Musara said Israel routinely shoots at journalists across the West Bank.
“They targeted us in the same way they targeted Shireen,” Musara said.
Israeli forces shot and killed Al Jazeera correspondent Shireen Abu Akleh while she was reporting on a raid in Jenin in May 2022. A United Nations investigative body found the killing was deliberate.
“There was no danger [for the Israeli soldiers] around us. There were no resistance fighters.
“They just shot at us.”
Patterns of violence
Since it launched its war on Gaza on October 7, Israel has killed 516 Palestinians in the West Bank, according to the Palestinian Ministry of Health.
According to an investigation by the Palestinian human rights group Al-Haq and London-based research group Forensic Architecture, Israel typically sends undercover soldiers into West Bank cities to monitor and assess the area before the army or special forces arrive.
Last week, several undercover Israeli soldiers pretending to be Palestinians came into Jenin and took up positions among the homes to survey the camp.
The next morning, the army stormed Jenin’s refugee camp with tanks, jeeps and bulldozers. The bulldozers were sent in to destroy shops, roads and homes, journalist and camp resident Atef Abdul Rub said.
“They started shooting at a school, … at the students and at the teachers,” Abdul Rub told Al Jazeera.
Ten civilians were killed during Israel’s latest incursion into the camp, including a teenage boy and a doctor.
Israel has raided the Jenin refugee camp over and over for years, ostensibly to root out an umbrella organisation of armed groups known as the Jenin Brigades, which opposes Israel’s occupation.
Israeli forces typically destroy entire neighbourhoods, claiming they are harbouring fighters. Civilians are punished in the process – killed, arrested or made homeless, residents and activists told Al Jazeera.
“What I saw in Jenin camp is like Gaza on a smaller scale,” said Zaid Shuabi, a Palestinian human rights organiser in the West Bank.
“You don’t see roads because they’re destroyed. The infrastructure, … the sewage and electricity system and the water pipes and telecommunication networks are damaged.”
Since January 2023, 88 people have been killed in the Jenin camp and 104 structures have been destroyed, according to the UN.
Resistance
Since 2021, a new cohort of Palestinian armed groups has emerged across the West Bank. In the Jenin camp, the Jenin Brigades has clashed with Israeli troops during dozens of raids.
The group is loosely composed of fighters linked to Hamas, Palestinian Islamic Jihad (PIJ) and Fatah, according to Tahani Mustafa, an expert on Israel-Palestine for the International Crisis Group (ICG), a think tank in Belgium.

• **DATA BELOW**:

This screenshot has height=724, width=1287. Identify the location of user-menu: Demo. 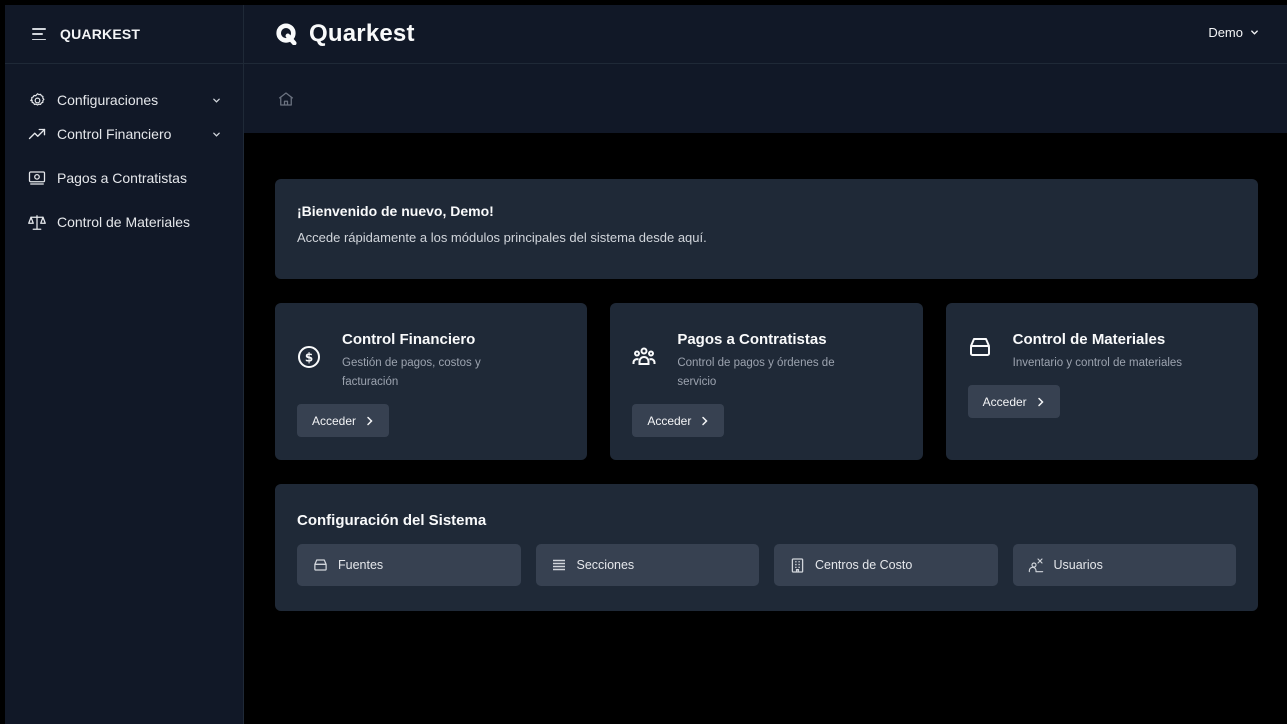
(1234, 32).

• **INSTRUCTIONS TO FOLLOW**:
Using the report on the West Bank above, answer yes or no to each statement and quote the words from the report that settle it. 1. The UN counts 88 people killed in the Jenin camp since January 2023. 2. The army stormed the camp on the same day the undercover soldiers came in. 3. Tahani Mustafa is an expert with a think tank based in Belgium.

• **RESPONSE TO THE TASK**:
1. Yes: "Since January 2023, 88 people have been killed in the Jenin camp and 104 structures have been destroyed, according to the UN."
2. No: "The next morning, the army stormed Jenin’s refugee camp with tanks, jeeps and bulldozers."
3. Yes: "an expert on Israel-Palestine for the International Crisis Group (ICG), a think tank in Belgium"